◆ **What to do**: Please print the whole listing again, exactly as shown.

──────────

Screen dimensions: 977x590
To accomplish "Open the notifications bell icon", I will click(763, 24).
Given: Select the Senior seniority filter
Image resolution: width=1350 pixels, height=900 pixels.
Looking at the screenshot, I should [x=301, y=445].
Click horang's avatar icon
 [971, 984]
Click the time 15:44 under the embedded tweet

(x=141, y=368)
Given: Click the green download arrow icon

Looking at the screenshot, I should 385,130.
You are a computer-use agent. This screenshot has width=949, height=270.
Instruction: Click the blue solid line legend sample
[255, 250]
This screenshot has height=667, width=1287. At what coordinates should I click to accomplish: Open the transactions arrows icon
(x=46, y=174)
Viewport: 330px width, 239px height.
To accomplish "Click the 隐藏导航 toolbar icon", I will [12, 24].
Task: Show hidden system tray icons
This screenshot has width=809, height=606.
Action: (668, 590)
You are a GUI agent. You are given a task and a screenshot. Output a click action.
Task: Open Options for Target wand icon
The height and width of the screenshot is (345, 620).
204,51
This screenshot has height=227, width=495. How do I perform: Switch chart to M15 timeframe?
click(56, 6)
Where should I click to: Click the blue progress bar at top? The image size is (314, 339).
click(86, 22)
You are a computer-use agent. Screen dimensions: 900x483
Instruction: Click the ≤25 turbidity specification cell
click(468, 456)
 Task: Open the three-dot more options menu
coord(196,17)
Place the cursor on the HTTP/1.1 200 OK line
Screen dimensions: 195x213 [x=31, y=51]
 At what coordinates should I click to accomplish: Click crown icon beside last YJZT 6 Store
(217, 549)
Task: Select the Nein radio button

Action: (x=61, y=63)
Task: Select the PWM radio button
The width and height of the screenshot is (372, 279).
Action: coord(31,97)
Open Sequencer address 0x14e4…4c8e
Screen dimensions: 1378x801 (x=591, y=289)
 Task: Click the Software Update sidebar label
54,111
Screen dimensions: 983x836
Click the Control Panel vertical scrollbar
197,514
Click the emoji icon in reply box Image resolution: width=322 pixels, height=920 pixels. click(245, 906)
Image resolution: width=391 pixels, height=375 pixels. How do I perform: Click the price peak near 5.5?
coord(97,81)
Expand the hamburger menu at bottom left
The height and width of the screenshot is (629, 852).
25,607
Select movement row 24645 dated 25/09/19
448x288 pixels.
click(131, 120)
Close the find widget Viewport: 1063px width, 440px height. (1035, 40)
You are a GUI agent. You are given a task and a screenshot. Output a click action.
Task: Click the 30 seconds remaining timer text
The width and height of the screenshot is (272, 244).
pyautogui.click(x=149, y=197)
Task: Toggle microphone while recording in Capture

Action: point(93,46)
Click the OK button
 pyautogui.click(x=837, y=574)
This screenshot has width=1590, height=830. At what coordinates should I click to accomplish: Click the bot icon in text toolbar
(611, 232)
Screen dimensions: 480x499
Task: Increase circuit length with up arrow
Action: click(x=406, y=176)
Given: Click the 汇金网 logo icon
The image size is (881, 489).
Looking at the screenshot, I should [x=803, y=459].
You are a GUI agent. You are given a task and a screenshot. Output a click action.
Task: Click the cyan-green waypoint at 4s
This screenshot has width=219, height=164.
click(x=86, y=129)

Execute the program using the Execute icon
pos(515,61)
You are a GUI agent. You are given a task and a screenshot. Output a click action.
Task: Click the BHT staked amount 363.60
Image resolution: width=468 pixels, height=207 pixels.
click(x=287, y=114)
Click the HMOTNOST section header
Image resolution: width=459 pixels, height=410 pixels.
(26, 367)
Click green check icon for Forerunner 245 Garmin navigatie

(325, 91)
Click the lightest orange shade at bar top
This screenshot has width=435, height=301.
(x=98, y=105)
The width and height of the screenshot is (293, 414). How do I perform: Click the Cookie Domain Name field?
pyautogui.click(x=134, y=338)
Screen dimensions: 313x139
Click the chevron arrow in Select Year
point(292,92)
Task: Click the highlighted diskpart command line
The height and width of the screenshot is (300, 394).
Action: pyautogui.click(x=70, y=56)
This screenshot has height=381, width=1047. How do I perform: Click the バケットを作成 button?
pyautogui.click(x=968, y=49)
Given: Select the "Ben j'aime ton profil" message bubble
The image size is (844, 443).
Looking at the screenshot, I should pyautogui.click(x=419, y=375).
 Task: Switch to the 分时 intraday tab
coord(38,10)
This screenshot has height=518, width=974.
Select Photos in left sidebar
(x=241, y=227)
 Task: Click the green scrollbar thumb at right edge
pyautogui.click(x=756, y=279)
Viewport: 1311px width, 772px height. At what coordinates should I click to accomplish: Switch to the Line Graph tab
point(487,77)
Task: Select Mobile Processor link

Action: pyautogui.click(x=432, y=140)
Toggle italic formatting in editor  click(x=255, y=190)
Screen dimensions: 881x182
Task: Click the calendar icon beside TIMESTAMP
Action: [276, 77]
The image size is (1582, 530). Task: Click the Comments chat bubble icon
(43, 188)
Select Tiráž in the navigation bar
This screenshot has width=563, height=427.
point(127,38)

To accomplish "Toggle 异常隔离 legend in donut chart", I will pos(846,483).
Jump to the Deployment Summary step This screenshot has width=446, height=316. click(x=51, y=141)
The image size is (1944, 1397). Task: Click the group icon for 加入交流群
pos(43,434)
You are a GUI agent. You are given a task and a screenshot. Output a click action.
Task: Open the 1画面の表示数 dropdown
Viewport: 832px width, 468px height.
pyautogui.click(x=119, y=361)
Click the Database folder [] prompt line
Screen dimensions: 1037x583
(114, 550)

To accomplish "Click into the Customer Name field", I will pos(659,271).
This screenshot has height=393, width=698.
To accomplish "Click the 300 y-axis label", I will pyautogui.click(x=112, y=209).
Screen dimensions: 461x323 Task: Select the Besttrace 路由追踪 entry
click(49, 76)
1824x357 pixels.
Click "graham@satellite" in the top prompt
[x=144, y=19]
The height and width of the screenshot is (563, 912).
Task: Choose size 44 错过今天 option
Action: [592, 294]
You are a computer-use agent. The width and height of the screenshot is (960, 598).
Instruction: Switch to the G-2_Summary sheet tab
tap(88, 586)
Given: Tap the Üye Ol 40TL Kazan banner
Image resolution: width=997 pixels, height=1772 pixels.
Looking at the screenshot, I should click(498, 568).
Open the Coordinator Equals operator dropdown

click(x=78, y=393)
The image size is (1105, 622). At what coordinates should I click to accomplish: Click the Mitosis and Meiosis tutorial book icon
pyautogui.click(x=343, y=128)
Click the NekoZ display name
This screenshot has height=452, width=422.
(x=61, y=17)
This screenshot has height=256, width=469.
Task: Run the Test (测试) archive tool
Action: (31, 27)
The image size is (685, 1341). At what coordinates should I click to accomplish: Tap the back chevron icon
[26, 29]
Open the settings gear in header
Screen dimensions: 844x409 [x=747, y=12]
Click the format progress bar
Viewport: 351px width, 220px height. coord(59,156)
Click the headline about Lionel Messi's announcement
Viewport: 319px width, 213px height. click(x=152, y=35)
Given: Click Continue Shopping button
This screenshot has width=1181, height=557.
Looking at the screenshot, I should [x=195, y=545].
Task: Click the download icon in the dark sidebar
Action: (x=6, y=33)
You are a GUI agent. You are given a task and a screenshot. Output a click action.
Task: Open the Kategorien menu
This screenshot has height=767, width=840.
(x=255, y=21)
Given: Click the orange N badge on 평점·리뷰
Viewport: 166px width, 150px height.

──────────

◆ **Result of this exercise**:
Screen dimensions: 977x590
To accomplish "Open the notifications bell icon", I will click(763, 24).
Given: Select the Senior seniority filter
Image resolution: width=1350 pixels, height=900 pixels.
Looking at the screenshot, I should [x=301, y=445].
Click horang's avatar icon
 [971, 984]
Click the time 15:44 under the embedded tweet

(x=141, y=368)
Given: Click the green download arrow icon

Looking at the screenshot, I should 385,130.
You are a computer-use agent. This screenshot has width=949, height=270.
Instruction: Click the blue solid line legend sample
[255, 250]
This screenshot has height=667, width=1287. At what coordinates should I click to accomplish: Open the transactions arrows icon
(x=46, y=174)
Viewport: 330px width, 239px height.
To accomplish "Click the 隐藏导航 toolbar icon", I will [12, 24].
Task: Show hidden system tray icons
This screenshot has width=809, height=606.
Action: (668, 590)
You are a GUI agent. You are given a task and a screenshot. Output a click action.
Task: Open Options for Target wand icon
The height and width of the screenshot is (345, 620).
204,51
This screenshot has height=227, width=495. How do I perform: Switch chart to M15 timeframe?
click(56, 6)
Where should I click to: Click the blue progress bar at top? The image size is (314, 339).
click(86, 22)
You are a computer-use agent. Screen dimensions: 900x483
Instruction: Click the ≤25 turbidity specification cell
click(468, 456)
 Task: Open the three-dot more options menu
coord(196,17)
Place the cursor on the HTTP/1.1 200 OK line
Screen dimensions: 195x213 [x=31, y=51]
 At what coordinates should I click to accomplish: Click crown icon beside last YJZT 6 Store
(217, 549)
Task: Select the Nein radio button

Action: (x=61, y=63)
Task: Select the PWM radio button
The width and height of the screenshot is (372, 279).
Action: coord(31,97)
Open Sequencer address 0x14e4…4c8e
Screen dimensions: 1378x801 (x=591, y=289)
 Task: Click the Software Update sidebar label
54,111
Screen dimensions: 983x836
Click the Control Panel vertical scrollbar
197,514
Click the emoji icon in reply box Image resolution: width=322 pixels, height=920 pixels. click(245, 906)
Image resolution: width=391 pixels, height=375 pixels. How do I perform: Click the price peak near 5.5?
coord(97,81)
Expand the hamburger menu at bottom left
The height and width of the screenshot is (629, 852).
25,607
Select movement row 24645 dated 25/09/19
448x288 pixels.
click(131, 120)
Close the find widget Viewport: 1063px width, 440px height. (1035, 40)
You are a GUI agent. You are given a task and a screenshot. Output a click action.
Task: Click the 30 seconds remaining timer text
The width and height of the screenshot is (272, 244).
pyautogui.click(x=149, y=197)
Task: Toggle microphone while recording in Capture

Action: point(93,46)
Click the OK button
 pyautogui.click(x=837, y=574)
This screenshot has width=1590, height=830. At what coordinates should I click to accomplish: Click the bot icon in text toolbar
(611, 232)
Screen dimensions: 480x499
Task: Increase circuit length with up arrow
Action: click(x=406, y=176)
Given: Click the 汇金网 logo icon
The image size is (881, 489).
Looking at the screenshot, I should [x=803, y=459].
You are a GUI agent. You are given a task and a screenshot. Output a click action.
Task: Click the cyan-green waypoint at 4s
This screenshot has width=219, height=164.
click(x=86, y=129)

Execute the program using the Execute icon
pos(515,61)
You are a GUI agent. You are given a task and a screenshot. Output a click action.
Task: Click the BHT staked amount 363.60
Image resolution: width=468 pixels, height=207 pixels.
click(x=287, y=114)
Click the HMOTNOST section header
Image resolution: width=459 pixels, height=410 pixels.
(26, 367)
Click green check icon for Forerunner 245 Garmin navigatie

(325, 91)
Click the lightest orange shade at bar top
This screenshot has width=435, height=301.
(x=98, y=105)
The width and height of the screenshot is (293, 414). How do I perform: Click the Cookie Domain Name field?
pyautogui.click(x=134, y=338)
Screen dimensions: 313x139
Click the chevron arrow in Select Year
point(292,92)
Task: Click the highlighted diskpart command line
The height and width of the screenshot is (300, 394).
Action: pyautogui.click(x=70, y=56)
This screenshot has height=381, width=1047. How do I perform: Click the バケットを作成 button?
pyautogui.click(x=968, y=49)
Given: Select the "Ben j'aime ton profil" message bubble
The image size is (844, 443).
Looking at the screenshot, I should pyautogui.click(x=419, y=375).
 Task: Switch to the 分时 intraday tab
coord(38,10)
This screenshot has height=518, width=974.
Select Photos in left sidebar
(x=241, y=227)
 Task: Click the green scrollbar thumb at right edge
pyautogui.click(x=756, y=279)
Viewport: 1311px width, 772px height. At what coordinates should I click to accomplish: Switch to the Line Graph tab
point(487,77)
Task: Select Mobile Processor link

Action: pyautogui.click(x=432, y=140)
Toggle italic formatting in editor  click(x=255, y=190)
Screen dimensions: 881x182
Task: Click the calendar icon beside TIMESTAMP
Action: [276, 77]
The image size is (1582, 530). Task: Click the Comments chat bubble icon
(43, 188)
Select Tiráž in the navigation bar
This screenshot has width=563, height=427.
point(127,38)

To accomplish "Toggle 异常隔离 legend in donut chart", I will pos(846,483).
Jump to the Deployment Summary step This screenshot has width=446, height=316. click(x=51, y=141)
The image size is (1944, 1397). Task: Click the group icon for 加入交流群
pos(43,434)
You are a GUI agent. You are given a task and a screenshot. Output a click action.
Task: Open the 1画面の表示数 dropdown
Viewport: 832px width, 468px height.
pyautogui.click(x=119, y=361)
Click the Database folder [] prompt line
Screen dimensions: 1037x583
(114, 550)

To accomplish "Click into the Customer Name field", I will pos(659,271).
This screenshot has height=393, width=698.
To accomplish "Click the 300 y-axis label", I will pyautogui.click(x=112, y=209).
Screen dimensions: 461x323 Task: Select the Besttrace 路由追踪 entry
click(49, 76)
1824x357 pixels.
Click "graham@satellite" in the top prompt
[x=144, y=19]
The height and width of the screenshot is (563, 912).
Task: Choose size 44 错过今天 option
Action: [592, 294]
You are a computer-use agent. The width and height of the screenshot is (960, 598).
Instruction: Switch to the G-2_Summary sheet tab
tap(88, 586)
Given: Tap the Üye Ol 40TL Kazan banner
Image resolution: width=997 pixels, height=1772 pixels.
Looking at the screenshot, I should click(498, 568).
Open the Coordinator Equals operator dropdown

click(x=78, y=393)
The image size is (1105, 622). At what coordinates should I click to accomplish: Click the Mitosis and Meiosis tutorial book icon
pyautogui.click(x=343, y=128)
Click the NekoZ display name
This screenshot has height=452, width=422.
(x=61, y=17)
This screenshot has height=256, width=469.
Task: Run the Test (测试) archive tool
Action: (31, 27)
The image size is (685, 1341). At what coordinates should I click to accomplish: Tap the back chevron icon
[26, 29]
Open the settings gear in header
Screen dimensions: 844x409 [x=747, y=12]
Click the format progress bar
Viewport: 351px width, 220px height. coord(59,156)
Click the headline about Lionel Messi's announcement
Viewport: 319px width, 213px height. click(x=152, y=35)
Given: Click Continue Shopping button
This screenshot has width=1181, height=557.
Looking at the screenshot, I should [x=195, y=545].
Task: Click the download icon in the dark sidebar
Action: (x=6, y=33)
You are a GUI agent. You are given a task and a screenshot. Output a click action.
Task: Open the Kategorien menu
This screenshot has height=767, width=840.
(x=255, y=21)
Given: Click the orange N badge on 평점·리뷰
Viewport: 166px width, 150px height.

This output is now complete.